=== MATERIAL TO PROCESS ===
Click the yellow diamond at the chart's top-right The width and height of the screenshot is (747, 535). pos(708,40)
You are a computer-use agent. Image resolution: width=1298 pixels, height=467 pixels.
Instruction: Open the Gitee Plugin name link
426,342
===
=== MATERIAL TO PROCESS ===
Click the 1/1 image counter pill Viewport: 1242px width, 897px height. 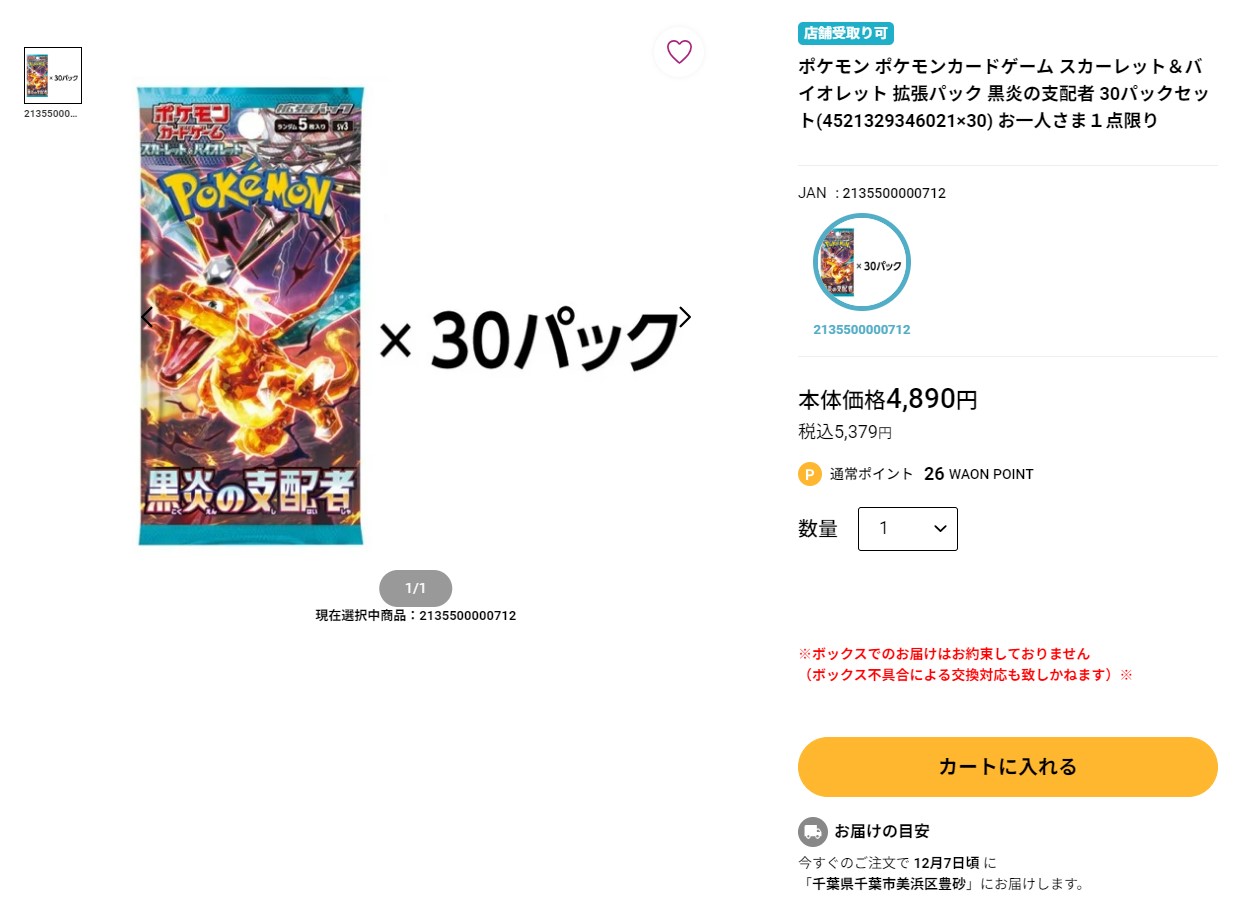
===
=== MATERIAL TO PROCESS ===
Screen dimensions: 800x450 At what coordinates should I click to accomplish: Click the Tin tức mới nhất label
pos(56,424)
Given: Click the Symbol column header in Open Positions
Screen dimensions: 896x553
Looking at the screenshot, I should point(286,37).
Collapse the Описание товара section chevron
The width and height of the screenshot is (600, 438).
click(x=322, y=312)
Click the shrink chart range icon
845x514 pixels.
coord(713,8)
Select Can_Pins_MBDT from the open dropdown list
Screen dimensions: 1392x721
===
== TASK TO CARRY OUT ==
Transcribe the records above exactly, beginning at the line that contains "Screen dimensions: 896x553" and ending with the line that contains "Screen dimensions: 1392x721", both included, and nothing else.

== EXERCISE OUTPUT ==
Screen dimensions: 896x553
Looking at the screenshot, I should point(286,37).
Collapse the Описание товара section chevron
The width and height of the screenshot is (600, 438).
click(x=322, y=312)
Click the shrink chart range icon
845x514 pixels.
coord(713,8)
Select Can_Pins_MBDT from the open dropdown list
Screen dimensions: 1392x721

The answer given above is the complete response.